Post # 1
One of my best friends and BMs just told me that she and her boyfriend are looking at rings together and are thinking of getting engaged soon. They live together and have been together for almost three years and I should be thrilled for her.
I am excited for her – kind of. Why kind of? Well, as a friend, their relationship is so volatile and up and down that the thought of them walking down the aisle is kind of scary and I’m not so sure it’s a good idea. She thinks about breaking up with him once a month <– no exaggeration. Actually, last month they “broke up” twice in one week – only to get back together within 2 hours each time.
And as a totally, totally selfish person and horrible friend – I cannot bear the thought of us planning our weddings at the same time. Her father is a millionaire. Also not an exaggeration. He’s already told her that her wedding budget will be $100K. Listening to her talk about her wedding while I’m trying to plan mine on a budget of $7000 will break my heart just because I’ve been struggling and saving and penny pinching for my wedding and for her, the money’s just going to fall into her lap.
I feel awful…please help me feel like I’m not the worst friend in the world
Post # 3
I think if she really is a close friend of yours you should let her know your concerns about how volitile her relationship is. She probably won’t take it well but be gentle and tell her you that you WILL support any decision she makes, but you just would feel like a bad friend if you weren’t honest with her about your concerns.
As far as the budget issue.. just try really hard not to compare.

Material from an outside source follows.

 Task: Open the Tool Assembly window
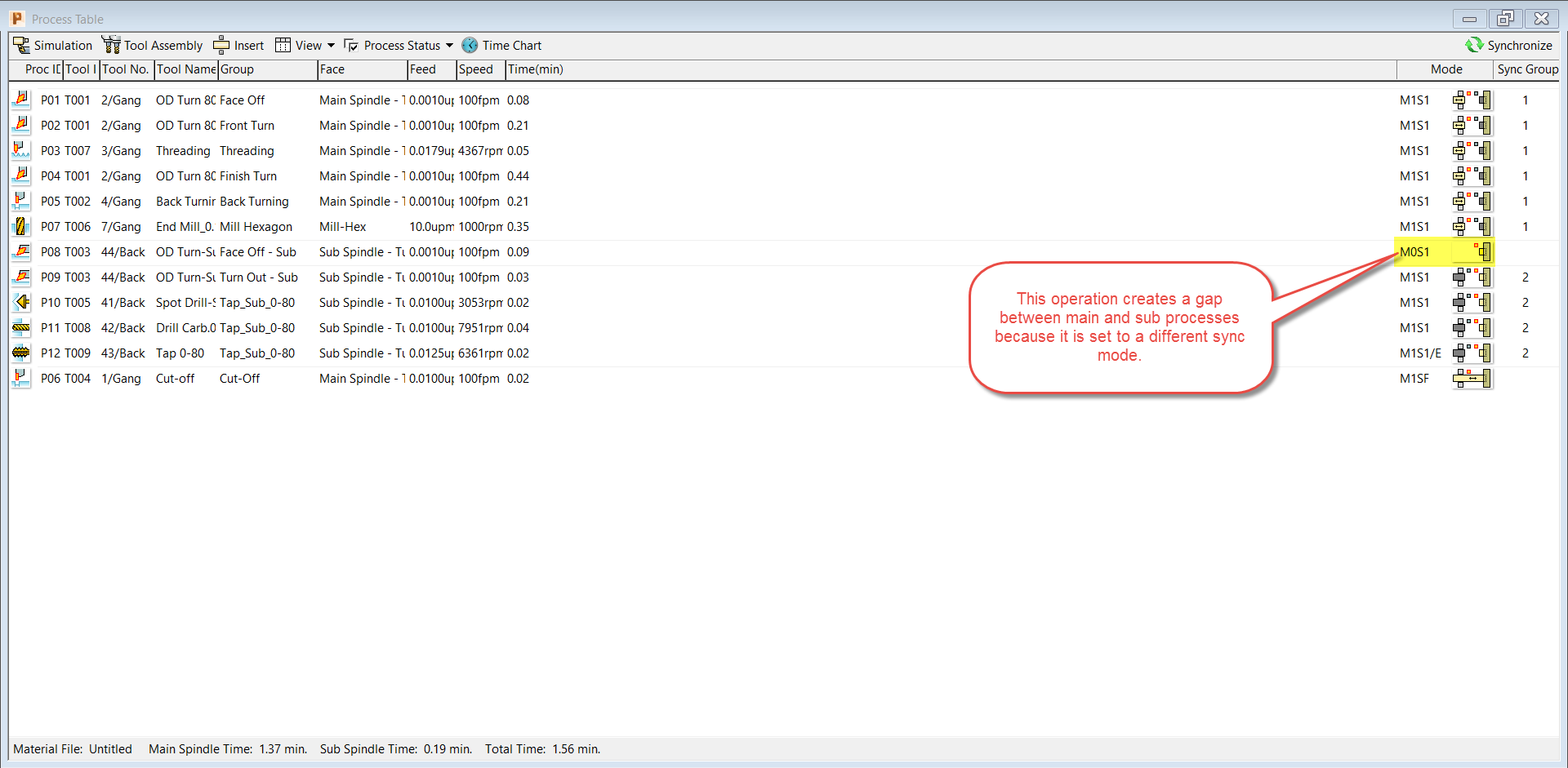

Your wedding will be just as special and meaningful as hers is. I know it’s hard to ignore and to not be jealous of such a huge budget, but just remember there is always someone with a smaller budget than you!
Post # 4
First of all, if she is a real friend she will be respectful of the budget issue and not rub it in your face while you are both planning. I am a $100K+ bride myself and I am extremely cautious about talking numbers or anything that screams ‘expensive’ to friends, family and other brides around me. YOu don’t need me to tell you that your wedding will most likely be a lot more meaningful if your relationship is more intact!
Second, if you have real concerns you might want to discuss them with her in a private and calm setting. Just check in with her as a friend and make sure she’s doing what will make her happy. Nothing wrong with that, but dont’ say anything about hwo you don’t think they should get married! Just quote her, I’m sure she’s said things recently about wanting to break up.
Seriously, don’t worry about the budget issue! All that matters about your wedding is you and your husband, everything else is window dressing. If the bride and groom are happy on their wedding day, guests are happy. Bottom line!
Post # 5
I think just the fact that you recognize that your jealousy over her budget is not a good thing – is a good thing! You are human, girl! And whether we all like it or not, weddings are somewhat competitve by nature. I mean, why else would we all spend so much time on wedding blogs getting ideas? We want to impress people! You feelings are totally normal and you are not a bad person!
I have a friend who comes from money and never had to struggle for anything – clothes, vacations, cars, etc. She’s a great girl and never threw her money issues in anyone’s face but it frustrated me to no end. But I finally realized: I really really appreciated everything I had to scrimp and save for. I don’t think she ever had that experience or feeling. So maybe think of it that way when comparing her wedding to yours?
Post # 6
I think there are 2 totally seperate things here! As far as her relationship goes- tread lightly! My Husband and I were once that couple- we started dating at 15 and for a while in high school we broke up and had big fights all the time. Then one day, something clicked. Now we rarely have real fights (fights that are not pms me crying because he drank the milk or bought too much etc) and we have been living together for 3 or 4 years now. It is like a different relationship. if someone had told me what a crazy drama quees I was or had been critical of our relationship back then, I would be hesitant to include them in my life now. Petty yes, but realistic. That doesn’t mean dont support your friend and make sure she knows you are there to listen and that you care that her comitment and happiness are your #1 concern.
In terms of the budget thing- I TOTALLY know the feeling but one of my best friends comes from money. Her parents paid her tuition and always bought her stuff and her wedding budget was “dont tell your father” and whatever she wanted, but she wasn’t earning it so I dont think it really was as valued by her. I was so proud of my wedding because I earned every penny and scrimped and saved to have it. Would I have taken cash from my parents if they had had any? ABSOLUTLY but there is something very rewarding about throwing yourself a budget wedding and making it happen. I will remember every single detail, bacause I earned every single detail, so in the end I am glad I paid for my own budget wedding.
(note- Brides whose parents have money who arent paying for your own wedding- Don’t think I am knocking it! Given the oppertunity I would totally be you)
Post # 7
I would be careful about saying anything to her about her relationship. I had a friend who had a similar relationship with her boyfriend, and in expressing my concern for her, I ended up losing a friend. There’s obviously more to that story, but it’s a fine line.
And my friend is very happily married to that guy — four years I think now?